First things first, though! I should take a backup ... I'm not making that mistake again :smirk:
It was copying at around 0.3Mib/s. Then it struck me: perhaps the data is fine, it's just EFS having some problems :relieved:
So I quickly scattered to the AWS Status Page
It's not that I don't trust you, Amazon; but we've been here before. I ditched their status page and ran to Twitter, the single-source of truth for Amazon outages. Sadly, nothing came up. I'm all alone!
Act V. Depression
Losing the will to code, I reach for my last resort and browse to CloudWatch :pensive:
I select every EFS metric, because I have no idea what any of them are ... ish :joy:
A few seconds later, a shiny graph is presented to me ... revealing only one thing:
What the hell are burst credits?
Act VI. Acceptance
I consider myself very proficient with Amazon Web Services, but this was my first foray into Elastic File System. Today, I learnt what burst credits are. Let me break it down for you:
When you create an Elastic File System, you are "gifted" 2TiB of "burst credits". These burst credits are used when you exceed your IOPS. Your IOPS are based on the amount of storage utilised. My GitLab instance is only hosting about 1.7GiB of data, which entitles me to a little over 50Kib/s on my EFS, so I've been bursting pretty much most of the time, utilising my gifted IOPS. Those have now expired and my EFS is completely unusable. It's going to take me about 12 hours to copy my data to an EBS volume to get my GitLab instance running again.
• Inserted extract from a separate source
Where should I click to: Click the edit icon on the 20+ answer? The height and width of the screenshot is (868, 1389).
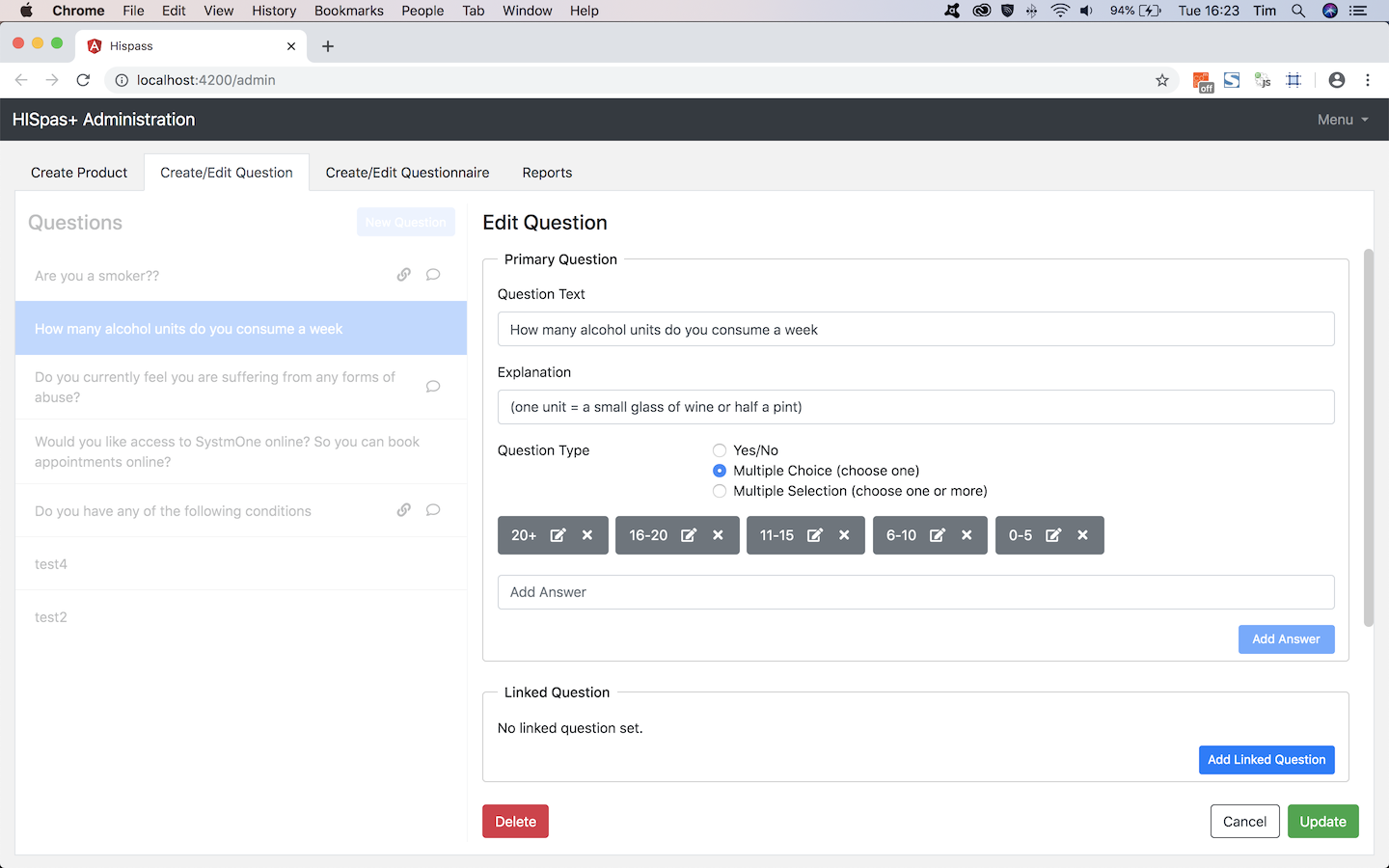click(x=558, y=535)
I'm currently copying my data and hopefully I can code tomorrow. It's not the end of the world, but after a quick search on Twitter ... it seems that not many people have had this issue, or even know burst credits are a thing, so I decided to write about it.
Act VII. Conclusion
GitLab, I'm sorry. I reacted in haste and it was all my own fault. You do great work and I love your software (Except the new floating menu). So thank you for making my developer life a little easier each day.
AWS ... although your EFS documentation does mention burst credits, I didn't find it all that simple to grok and, from what I can tell, your only "solution" to this problem is to:
Therefore, if your application needs to burst more (that is, if you find that your file system is running out of burst credits), you should increase the size of your file system.
There’s no provisioning with Amazon EFS, so to make your file system larger you need to add more data to it.
I don't really fancy writing 2TiB of random data to the EFS partition, perhaps you could allow me to purchase more burst credits?
Until next time 😫